[BEGIN Records provided]

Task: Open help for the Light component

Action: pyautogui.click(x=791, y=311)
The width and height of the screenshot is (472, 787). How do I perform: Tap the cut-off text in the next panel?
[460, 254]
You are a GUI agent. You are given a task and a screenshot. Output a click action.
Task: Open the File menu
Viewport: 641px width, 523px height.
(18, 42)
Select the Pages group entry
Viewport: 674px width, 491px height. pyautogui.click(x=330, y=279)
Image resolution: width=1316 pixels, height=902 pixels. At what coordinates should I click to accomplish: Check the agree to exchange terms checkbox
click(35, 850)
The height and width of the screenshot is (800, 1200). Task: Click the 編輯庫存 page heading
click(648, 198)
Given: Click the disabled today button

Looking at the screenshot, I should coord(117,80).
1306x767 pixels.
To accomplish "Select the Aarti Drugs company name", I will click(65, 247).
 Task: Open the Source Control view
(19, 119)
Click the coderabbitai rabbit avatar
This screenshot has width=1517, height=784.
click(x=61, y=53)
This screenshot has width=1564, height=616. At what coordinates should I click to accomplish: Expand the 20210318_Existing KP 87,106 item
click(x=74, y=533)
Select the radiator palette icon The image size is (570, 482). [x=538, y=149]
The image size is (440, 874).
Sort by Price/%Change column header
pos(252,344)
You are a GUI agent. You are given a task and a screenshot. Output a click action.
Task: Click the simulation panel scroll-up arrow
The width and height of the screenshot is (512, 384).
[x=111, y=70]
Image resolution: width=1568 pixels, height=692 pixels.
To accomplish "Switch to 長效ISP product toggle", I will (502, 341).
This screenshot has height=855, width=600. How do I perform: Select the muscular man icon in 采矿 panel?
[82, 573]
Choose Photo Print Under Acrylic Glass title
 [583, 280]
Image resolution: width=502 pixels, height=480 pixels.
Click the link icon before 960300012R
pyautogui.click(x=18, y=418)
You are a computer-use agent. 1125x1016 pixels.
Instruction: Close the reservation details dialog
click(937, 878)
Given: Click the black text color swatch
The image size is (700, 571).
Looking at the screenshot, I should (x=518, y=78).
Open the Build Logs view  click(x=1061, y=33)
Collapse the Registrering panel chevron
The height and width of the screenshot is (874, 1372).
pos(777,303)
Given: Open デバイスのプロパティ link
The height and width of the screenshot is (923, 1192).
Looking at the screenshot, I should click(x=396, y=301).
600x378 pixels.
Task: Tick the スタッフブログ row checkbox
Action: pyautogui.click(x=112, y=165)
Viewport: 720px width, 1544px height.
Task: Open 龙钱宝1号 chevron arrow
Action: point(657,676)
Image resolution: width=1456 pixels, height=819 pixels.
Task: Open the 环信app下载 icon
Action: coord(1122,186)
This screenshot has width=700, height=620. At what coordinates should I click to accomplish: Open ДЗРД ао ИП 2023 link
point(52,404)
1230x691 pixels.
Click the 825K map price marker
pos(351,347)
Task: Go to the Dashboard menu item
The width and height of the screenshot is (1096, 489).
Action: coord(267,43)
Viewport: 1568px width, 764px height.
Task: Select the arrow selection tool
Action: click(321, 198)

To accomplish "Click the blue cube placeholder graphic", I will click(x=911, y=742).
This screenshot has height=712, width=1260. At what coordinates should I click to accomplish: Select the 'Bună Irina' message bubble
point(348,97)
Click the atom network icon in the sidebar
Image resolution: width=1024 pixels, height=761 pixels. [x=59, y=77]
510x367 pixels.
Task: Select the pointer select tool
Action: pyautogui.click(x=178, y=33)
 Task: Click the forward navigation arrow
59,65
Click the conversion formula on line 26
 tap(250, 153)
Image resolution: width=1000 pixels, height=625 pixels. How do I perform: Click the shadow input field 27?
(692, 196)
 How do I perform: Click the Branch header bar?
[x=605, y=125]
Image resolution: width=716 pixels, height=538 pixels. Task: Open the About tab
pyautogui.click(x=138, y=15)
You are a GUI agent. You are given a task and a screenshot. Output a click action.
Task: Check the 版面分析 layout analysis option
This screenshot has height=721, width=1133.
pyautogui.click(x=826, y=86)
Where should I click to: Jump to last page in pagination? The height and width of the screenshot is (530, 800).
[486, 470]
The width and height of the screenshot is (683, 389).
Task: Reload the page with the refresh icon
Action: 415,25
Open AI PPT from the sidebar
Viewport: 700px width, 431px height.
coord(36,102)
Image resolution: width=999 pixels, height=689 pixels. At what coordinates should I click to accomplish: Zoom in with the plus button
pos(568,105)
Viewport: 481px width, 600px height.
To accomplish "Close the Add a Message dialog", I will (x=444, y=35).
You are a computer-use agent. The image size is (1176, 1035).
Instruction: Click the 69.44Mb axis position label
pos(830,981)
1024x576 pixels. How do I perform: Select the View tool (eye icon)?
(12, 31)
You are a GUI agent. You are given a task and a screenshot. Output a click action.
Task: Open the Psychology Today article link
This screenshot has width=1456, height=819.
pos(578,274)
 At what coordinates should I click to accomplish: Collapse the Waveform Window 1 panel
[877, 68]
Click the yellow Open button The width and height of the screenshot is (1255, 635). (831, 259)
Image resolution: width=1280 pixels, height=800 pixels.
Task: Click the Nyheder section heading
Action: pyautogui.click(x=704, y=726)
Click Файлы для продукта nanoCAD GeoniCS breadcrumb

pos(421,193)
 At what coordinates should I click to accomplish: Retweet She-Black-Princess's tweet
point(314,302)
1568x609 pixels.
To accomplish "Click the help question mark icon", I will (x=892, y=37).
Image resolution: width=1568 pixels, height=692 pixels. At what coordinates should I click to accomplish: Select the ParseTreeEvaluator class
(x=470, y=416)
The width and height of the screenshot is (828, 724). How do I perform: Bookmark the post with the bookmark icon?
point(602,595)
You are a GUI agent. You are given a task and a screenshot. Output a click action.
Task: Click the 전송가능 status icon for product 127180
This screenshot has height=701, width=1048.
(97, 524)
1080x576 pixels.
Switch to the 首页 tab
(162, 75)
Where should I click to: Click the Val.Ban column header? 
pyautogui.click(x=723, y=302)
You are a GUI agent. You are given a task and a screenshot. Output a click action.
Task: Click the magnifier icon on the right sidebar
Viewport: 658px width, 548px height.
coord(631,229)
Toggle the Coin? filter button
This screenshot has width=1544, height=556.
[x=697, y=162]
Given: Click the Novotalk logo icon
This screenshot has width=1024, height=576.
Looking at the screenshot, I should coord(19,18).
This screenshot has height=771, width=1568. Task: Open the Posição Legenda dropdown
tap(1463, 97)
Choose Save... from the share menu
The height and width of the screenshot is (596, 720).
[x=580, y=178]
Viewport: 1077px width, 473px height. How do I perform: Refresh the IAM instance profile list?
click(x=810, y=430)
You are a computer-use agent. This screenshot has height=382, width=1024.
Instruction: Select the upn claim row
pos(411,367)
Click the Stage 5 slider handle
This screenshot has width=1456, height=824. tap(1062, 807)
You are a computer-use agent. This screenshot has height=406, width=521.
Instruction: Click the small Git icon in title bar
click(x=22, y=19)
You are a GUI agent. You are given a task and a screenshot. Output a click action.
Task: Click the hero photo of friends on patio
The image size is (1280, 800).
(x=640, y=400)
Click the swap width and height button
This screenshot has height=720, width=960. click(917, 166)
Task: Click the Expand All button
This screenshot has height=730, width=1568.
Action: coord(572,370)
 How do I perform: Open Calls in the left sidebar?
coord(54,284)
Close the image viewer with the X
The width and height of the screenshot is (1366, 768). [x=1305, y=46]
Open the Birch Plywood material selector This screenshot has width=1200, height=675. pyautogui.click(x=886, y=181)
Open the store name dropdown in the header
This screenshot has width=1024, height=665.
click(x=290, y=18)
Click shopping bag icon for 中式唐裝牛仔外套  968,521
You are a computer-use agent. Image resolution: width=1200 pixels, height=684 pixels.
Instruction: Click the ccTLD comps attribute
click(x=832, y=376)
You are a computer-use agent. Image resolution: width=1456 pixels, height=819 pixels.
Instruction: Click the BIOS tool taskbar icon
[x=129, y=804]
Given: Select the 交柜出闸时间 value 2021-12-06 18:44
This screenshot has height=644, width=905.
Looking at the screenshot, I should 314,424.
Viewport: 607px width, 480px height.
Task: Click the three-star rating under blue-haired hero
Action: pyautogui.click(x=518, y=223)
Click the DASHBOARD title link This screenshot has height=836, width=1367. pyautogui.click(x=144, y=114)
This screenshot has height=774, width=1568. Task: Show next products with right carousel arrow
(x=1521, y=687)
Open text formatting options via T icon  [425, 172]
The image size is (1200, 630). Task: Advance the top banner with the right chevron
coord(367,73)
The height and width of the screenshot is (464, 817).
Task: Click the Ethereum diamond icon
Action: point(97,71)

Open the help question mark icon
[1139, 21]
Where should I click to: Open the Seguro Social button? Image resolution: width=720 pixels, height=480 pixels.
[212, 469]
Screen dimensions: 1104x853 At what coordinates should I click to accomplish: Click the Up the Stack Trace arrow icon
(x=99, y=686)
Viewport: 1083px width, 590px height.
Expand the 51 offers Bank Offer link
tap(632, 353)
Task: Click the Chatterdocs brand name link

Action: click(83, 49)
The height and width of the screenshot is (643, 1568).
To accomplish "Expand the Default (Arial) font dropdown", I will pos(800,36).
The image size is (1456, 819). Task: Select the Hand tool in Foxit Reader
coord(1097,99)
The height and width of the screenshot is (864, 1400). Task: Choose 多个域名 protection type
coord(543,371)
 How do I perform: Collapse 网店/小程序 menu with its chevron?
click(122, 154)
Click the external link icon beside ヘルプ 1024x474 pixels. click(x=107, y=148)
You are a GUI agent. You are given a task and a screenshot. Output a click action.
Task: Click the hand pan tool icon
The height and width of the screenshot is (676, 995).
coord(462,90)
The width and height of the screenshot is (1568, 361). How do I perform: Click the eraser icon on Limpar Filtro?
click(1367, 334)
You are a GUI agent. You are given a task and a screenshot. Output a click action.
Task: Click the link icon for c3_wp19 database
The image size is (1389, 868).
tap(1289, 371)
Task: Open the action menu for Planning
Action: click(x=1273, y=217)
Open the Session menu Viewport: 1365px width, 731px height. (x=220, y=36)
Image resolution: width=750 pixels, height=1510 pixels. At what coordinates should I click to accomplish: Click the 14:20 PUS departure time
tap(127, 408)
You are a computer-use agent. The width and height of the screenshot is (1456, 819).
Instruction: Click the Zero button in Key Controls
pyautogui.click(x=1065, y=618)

[END Records provided]

[Aim]:
Reproduce the material from its first line through the line containing "Viewport: 674px width, 491px", changing "File menu" to "Edit menu" and leaving everything else unchanged.

[Result of this task]:
Task: Open help for the Light component

Action: pyautogui.click(x=791, y=311)
The width and height of the screenshot is (472, 787). How do I perform: Tap the cut-off text in the next panel?
[460, 254]
You are a GUI agent. You are given a task and a screenshot. Output a click action.
Task: Open the Edit menu
Viewport: 641px width, 523px height.
(18, 42)
Select the Pages group entry
Viewport: 674px width, 491px height. pyautogui.click(x=330, y=279)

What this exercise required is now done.